## [To do]
Please quote the records below word for word, from the line containing "You are a computer-use agent. The" through the line containing "click(x=1009, y=174)", including both of those lines.

## [Recorded information]
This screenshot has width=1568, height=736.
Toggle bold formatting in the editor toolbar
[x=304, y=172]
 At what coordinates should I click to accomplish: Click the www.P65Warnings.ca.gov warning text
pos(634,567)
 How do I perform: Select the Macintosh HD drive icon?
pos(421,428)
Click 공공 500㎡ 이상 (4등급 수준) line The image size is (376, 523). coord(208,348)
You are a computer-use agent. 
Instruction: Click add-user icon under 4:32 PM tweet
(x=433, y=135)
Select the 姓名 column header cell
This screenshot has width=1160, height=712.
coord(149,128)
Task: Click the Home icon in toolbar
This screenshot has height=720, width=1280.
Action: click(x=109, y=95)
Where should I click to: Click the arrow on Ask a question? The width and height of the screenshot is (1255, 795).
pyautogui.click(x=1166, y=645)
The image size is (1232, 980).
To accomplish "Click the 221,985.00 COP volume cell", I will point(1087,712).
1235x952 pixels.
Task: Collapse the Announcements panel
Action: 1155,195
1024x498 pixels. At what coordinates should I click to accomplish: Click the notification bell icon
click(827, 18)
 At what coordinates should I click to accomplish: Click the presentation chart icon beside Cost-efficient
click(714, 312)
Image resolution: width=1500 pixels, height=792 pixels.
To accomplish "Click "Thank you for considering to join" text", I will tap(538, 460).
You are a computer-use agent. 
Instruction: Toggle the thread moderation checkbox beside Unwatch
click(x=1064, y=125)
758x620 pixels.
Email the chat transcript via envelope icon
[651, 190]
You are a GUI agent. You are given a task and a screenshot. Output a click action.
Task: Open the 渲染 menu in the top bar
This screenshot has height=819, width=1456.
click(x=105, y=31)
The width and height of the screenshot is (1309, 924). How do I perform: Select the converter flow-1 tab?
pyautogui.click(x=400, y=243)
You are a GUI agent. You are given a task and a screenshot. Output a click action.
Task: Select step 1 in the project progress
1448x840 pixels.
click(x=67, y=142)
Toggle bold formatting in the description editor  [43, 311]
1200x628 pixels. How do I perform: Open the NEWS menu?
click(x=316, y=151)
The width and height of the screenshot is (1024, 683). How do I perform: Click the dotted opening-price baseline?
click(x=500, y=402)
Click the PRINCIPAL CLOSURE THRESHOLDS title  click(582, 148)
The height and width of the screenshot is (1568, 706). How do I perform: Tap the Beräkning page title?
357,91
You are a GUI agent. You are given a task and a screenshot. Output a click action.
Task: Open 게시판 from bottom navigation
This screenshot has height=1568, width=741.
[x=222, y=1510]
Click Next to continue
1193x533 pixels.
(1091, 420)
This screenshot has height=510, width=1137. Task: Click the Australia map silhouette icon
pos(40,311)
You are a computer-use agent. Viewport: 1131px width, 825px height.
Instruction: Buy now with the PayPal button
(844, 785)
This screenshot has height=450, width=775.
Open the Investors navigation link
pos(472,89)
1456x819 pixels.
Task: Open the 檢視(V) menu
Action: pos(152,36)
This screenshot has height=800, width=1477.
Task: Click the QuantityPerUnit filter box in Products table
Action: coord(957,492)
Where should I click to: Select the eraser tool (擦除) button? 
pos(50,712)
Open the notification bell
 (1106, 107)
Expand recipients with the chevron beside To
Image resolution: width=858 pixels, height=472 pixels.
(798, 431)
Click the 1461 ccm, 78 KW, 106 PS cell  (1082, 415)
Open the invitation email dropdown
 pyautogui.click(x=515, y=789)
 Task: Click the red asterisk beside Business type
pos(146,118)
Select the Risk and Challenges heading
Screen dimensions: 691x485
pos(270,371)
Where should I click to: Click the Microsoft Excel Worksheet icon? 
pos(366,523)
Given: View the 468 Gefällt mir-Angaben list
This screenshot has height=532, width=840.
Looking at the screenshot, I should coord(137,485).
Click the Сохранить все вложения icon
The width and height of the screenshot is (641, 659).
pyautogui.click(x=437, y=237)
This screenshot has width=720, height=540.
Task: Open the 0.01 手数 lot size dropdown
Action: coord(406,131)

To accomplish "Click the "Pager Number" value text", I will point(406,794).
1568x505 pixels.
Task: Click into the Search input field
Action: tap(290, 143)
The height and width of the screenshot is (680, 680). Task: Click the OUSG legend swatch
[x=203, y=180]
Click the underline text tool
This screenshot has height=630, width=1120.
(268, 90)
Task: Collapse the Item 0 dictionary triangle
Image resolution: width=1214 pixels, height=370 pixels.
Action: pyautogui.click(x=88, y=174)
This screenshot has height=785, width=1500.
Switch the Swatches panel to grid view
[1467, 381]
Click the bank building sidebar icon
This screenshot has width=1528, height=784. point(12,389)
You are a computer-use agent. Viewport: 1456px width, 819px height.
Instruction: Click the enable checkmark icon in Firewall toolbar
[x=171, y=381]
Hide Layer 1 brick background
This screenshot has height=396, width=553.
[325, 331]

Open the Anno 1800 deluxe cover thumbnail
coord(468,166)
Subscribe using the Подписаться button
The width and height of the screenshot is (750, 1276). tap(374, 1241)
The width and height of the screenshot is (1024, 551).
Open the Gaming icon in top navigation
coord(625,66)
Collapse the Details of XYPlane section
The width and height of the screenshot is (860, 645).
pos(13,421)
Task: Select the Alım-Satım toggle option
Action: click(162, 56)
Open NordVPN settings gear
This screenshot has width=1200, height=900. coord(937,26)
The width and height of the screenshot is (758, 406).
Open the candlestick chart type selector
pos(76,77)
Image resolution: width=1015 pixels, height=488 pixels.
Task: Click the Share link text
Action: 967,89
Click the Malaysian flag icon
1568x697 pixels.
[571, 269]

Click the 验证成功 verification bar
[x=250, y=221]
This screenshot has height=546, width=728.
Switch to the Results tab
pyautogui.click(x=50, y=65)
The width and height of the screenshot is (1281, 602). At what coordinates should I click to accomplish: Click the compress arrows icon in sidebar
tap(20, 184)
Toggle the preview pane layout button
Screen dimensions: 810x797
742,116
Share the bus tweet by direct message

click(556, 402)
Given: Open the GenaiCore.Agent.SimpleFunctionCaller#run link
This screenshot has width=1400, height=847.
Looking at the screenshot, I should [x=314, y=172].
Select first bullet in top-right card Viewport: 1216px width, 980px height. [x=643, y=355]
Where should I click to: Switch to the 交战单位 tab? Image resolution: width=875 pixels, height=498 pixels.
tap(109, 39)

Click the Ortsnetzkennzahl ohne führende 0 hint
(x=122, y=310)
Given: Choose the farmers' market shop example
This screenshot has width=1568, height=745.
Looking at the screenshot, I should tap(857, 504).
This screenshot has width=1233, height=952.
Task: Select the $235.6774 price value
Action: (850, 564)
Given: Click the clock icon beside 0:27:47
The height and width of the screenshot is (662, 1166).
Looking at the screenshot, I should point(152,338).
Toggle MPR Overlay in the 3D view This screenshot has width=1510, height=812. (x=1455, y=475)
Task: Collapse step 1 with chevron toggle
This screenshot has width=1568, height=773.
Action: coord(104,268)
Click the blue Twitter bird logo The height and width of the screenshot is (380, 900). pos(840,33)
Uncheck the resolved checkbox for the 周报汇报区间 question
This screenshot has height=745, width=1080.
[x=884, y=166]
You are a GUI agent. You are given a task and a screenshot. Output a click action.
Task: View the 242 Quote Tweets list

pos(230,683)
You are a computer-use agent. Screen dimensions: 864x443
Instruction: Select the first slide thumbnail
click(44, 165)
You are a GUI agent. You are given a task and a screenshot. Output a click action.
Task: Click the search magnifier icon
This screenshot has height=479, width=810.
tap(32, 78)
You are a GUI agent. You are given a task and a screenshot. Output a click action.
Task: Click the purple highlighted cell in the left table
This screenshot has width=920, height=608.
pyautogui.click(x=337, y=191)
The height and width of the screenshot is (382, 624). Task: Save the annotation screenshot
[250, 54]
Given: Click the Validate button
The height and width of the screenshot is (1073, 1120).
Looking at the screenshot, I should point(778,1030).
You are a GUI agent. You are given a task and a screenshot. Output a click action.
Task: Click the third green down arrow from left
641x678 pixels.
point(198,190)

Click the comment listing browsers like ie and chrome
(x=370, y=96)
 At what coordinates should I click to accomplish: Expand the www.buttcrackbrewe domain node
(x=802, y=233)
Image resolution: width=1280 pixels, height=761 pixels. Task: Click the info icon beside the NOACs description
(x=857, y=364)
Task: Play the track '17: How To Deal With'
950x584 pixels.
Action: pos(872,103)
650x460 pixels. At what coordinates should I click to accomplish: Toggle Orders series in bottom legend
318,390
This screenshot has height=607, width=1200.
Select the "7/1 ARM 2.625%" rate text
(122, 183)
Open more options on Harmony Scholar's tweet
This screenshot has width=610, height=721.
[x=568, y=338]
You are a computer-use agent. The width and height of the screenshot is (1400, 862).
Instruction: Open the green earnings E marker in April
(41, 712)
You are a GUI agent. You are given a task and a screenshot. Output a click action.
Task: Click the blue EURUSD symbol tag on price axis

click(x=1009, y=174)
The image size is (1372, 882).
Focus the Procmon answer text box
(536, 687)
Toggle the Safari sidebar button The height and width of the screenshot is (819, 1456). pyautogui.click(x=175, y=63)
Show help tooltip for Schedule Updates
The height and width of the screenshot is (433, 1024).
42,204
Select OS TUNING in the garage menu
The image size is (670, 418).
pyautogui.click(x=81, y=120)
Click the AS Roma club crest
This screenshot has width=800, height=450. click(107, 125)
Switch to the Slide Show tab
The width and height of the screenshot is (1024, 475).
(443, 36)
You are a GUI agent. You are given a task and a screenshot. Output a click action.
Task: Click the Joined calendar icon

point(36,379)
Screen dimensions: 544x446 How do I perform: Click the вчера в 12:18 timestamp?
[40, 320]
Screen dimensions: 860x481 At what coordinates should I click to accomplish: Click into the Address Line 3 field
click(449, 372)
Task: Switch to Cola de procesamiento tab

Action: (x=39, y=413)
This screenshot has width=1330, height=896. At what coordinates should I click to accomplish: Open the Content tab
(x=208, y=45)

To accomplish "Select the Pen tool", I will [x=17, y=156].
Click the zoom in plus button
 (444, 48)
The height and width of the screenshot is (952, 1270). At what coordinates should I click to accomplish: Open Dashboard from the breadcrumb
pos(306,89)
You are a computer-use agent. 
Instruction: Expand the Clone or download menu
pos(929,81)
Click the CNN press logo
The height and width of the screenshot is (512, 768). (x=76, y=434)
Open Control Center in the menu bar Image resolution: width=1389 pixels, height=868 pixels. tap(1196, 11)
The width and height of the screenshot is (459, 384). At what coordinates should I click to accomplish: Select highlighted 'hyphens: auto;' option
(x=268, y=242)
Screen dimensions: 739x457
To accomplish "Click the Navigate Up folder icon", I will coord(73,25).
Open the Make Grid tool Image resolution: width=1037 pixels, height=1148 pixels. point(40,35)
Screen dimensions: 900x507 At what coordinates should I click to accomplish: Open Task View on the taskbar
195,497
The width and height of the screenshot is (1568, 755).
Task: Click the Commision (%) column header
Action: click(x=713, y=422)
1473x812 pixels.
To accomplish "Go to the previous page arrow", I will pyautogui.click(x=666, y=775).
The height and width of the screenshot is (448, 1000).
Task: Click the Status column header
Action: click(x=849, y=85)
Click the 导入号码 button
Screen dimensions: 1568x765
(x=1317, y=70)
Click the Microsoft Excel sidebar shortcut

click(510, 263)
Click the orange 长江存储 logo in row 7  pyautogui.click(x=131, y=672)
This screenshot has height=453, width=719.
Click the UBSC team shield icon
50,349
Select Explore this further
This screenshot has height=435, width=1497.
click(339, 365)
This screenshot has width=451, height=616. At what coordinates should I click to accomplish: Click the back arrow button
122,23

## [Solution for this task]
You are a computer-use agent. The width and height of the screenshot is (1400, 862).
Instruction: Open the green earnings E marker in April
(41, 712)
You are a GUI agent. You are given a task and a screenshot. Output a click action.
Task: Click the blue EURUSD symbol tag on price axis

click(x=1009, y=174)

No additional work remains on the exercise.